En zone 3, c’est une limitation technologique qui rend le GPL moins compétitif que le GNL ou le diesel. En effet, à ces niveaux de puissance, la technologie moteur est privilégiée, or selon l’étude les moteurs GPL sont limités à une puissance unitaire de 10 MW, alors qu’elle est de 20 MW environ pour les deux autres.

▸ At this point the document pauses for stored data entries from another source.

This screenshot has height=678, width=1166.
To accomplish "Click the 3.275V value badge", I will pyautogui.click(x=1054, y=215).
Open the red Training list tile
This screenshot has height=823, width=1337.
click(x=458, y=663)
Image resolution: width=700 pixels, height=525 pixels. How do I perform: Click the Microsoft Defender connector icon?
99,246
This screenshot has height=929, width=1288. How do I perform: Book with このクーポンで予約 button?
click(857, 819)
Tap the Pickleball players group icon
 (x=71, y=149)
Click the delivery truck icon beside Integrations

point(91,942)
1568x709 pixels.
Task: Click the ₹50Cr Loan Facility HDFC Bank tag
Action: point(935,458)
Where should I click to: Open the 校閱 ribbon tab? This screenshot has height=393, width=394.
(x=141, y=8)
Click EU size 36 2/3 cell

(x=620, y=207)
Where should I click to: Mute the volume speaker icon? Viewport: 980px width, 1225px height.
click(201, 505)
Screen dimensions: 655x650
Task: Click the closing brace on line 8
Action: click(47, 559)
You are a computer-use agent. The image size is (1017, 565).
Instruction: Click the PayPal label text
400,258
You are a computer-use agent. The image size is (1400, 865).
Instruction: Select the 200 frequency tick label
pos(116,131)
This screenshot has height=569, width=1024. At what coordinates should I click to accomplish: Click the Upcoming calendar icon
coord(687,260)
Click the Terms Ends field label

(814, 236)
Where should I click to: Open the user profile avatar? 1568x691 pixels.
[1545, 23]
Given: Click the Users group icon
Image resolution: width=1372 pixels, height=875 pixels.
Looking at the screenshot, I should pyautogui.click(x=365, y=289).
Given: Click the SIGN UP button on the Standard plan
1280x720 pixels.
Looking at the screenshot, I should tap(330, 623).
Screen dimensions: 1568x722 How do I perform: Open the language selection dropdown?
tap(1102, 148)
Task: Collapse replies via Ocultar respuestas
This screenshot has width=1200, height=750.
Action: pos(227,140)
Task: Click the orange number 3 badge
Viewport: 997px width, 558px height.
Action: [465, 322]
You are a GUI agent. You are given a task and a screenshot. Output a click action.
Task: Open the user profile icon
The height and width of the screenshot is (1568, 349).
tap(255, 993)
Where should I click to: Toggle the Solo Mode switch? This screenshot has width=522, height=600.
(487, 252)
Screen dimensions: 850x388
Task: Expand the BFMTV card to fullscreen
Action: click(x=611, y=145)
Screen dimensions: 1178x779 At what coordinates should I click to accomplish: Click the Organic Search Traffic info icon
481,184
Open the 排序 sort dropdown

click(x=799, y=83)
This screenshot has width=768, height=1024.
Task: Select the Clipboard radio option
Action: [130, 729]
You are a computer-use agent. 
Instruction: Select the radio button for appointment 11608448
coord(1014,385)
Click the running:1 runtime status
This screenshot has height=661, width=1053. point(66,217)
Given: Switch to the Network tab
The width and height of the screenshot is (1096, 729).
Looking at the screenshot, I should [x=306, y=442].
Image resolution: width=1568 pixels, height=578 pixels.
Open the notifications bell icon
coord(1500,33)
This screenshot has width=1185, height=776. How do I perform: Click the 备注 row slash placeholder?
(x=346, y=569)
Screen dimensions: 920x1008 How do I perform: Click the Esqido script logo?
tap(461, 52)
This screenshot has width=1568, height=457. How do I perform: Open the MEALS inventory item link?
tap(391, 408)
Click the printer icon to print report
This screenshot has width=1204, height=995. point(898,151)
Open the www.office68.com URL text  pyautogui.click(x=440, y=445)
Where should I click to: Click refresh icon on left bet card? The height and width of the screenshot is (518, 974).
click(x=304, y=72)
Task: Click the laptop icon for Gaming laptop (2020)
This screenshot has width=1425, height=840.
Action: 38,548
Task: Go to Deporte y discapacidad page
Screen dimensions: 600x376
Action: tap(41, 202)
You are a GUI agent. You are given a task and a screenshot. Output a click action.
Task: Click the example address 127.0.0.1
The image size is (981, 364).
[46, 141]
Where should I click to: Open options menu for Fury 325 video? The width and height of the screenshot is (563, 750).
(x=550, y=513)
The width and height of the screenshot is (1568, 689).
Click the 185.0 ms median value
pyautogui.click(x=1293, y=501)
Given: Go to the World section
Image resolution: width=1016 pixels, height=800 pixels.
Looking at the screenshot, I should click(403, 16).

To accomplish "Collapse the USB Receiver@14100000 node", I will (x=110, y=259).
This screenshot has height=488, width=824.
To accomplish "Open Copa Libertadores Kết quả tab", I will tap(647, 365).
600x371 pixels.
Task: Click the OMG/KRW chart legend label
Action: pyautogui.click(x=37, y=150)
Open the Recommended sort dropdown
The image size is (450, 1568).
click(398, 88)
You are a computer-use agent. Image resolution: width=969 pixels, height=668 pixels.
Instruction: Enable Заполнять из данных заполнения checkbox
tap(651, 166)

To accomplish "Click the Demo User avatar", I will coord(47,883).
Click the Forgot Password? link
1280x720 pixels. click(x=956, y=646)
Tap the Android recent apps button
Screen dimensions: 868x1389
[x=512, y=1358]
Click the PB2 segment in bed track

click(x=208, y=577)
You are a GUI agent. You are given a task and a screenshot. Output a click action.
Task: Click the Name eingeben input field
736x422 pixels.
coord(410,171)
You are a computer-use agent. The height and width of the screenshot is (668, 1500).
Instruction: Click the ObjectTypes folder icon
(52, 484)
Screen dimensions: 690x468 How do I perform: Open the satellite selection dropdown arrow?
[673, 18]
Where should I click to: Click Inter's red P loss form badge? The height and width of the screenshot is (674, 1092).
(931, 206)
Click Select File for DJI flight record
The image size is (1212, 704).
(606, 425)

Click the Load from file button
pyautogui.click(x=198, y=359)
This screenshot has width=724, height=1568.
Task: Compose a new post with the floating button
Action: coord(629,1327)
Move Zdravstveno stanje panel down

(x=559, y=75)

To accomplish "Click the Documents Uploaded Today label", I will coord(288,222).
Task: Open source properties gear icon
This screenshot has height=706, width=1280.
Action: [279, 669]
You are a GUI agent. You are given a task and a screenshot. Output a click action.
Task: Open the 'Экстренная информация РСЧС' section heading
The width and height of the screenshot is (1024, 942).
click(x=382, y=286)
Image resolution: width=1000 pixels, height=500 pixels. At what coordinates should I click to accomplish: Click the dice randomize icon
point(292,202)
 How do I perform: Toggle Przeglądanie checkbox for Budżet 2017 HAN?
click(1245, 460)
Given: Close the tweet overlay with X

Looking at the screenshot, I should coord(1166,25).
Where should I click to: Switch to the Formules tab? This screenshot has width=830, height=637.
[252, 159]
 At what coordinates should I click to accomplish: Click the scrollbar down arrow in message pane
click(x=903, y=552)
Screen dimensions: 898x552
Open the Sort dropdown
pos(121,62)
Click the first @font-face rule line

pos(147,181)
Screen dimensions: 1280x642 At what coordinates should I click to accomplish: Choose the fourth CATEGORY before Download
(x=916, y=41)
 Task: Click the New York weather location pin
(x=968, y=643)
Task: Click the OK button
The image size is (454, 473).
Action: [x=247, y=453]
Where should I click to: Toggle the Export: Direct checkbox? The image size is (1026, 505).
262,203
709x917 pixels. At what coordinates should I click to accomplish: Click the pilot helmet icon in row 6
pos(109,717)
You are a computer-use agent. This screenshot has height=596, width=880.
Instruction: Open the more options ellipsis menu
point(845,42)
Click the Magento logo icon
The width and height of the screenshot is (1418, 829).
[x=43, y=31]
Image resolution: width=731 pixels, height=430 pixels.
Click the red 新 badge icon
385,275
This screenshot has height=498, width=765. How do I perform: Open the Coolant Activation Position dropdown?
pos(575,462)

Enfin, la puissance élevée des projets en zone 4 et les volumes en jeu devraient engendrer des investissements dans des infrastructures de cryogénisation et de regazéification de GNL dédiées et de fait ne devraient pas justifier économiquement l’utilisation du GPL ou du diesel. En revanche, dans certains cas spécifiques, le GPL pourrait être envisagé pour servir de bridge en attendant un futur basculement en alimentation GNL.

Les territoires les plus propices

Les auteurs ont également réalisé plusieurs études de cas complémentaires afin de mesurer le niveau d’attractivité du GPL dans les ZNI. Pour les sélectionner, ils ont établi une liste de dix critères tels que l’évolution de la demande 2015-2030 dans les ZNI en GWh, la visibilité du type d’énergie primaire choisi pour les projets de centrales annoncées ou encore la facilité pour la ZNI d’être desservie en GPL. À la lumière des dix critères, les auteurs ont étudié spécifiquement cinq territoires : la Corse, la Guadeloupe, Mayotte, la Nouvelle-Calédonie et la Polynésie française, qui ont recueilli un niveau d’attractivité entre « très élevé » et « plutôt élevé ». Ces études de cas ont permi d’établir quantitativement des niveaux de coûts actualisés de l’électricité (LCOE) propre à chaque projet sélectionné et de calculer les émissions de gaz à effet de serre évités annuellement en comparaison d’un projet diesel ou charbon. Aussi les résultats obtenus montrent que les estimations des LCOE des projets varient entre 157 euros/MWh pour la Corse à 193 euros/MWh pour Mayotte. Ils mettent aussi en évidence « les abattements significatifs d’émissions de CO2 ». En Nouvelle-Calédonie par exemple, la mise en place d’un projet de centrale alimentée au GPL d’une capacité de 180 MW permettrait d’éviter annuellement environ 120 000 tonnes de CO2 par rapport au diesel, et 300 000 par rapport au charbon. Même constat en Polynésie française où la substitution d’un projet de 50 MW alimenté au GPL contre celui existant au fuel permettrait d’éviter 34 000 tonnes de CO2.

Les contextes énergétiques de chaque ZNI semblent rendre impossible l’uniformisation d’une seule solution pour produire de l’électricité. Le GPL apparaît comme l’une d’entre elle, qui présente des atouts sur certains territoires et qui à ce titre est une alternative crédible pour contribuer à « décarboner » la production électrique sur les territoires français.

1 Mayotte, Corse, Guadeloupe, Guyane, Martinique, Réunion, Saint-Pierre-et-Miquelon, Wallis-et-Futuna, Saint-Martin, Saint-Barthélemy, la Polynésie française, Nouvelle-Calédonie, les îles du Ponant et de Chausey.

2Analyse stratégique du recours au GPL dans la production d’électricité en zones non interconnectées , décembre 2017.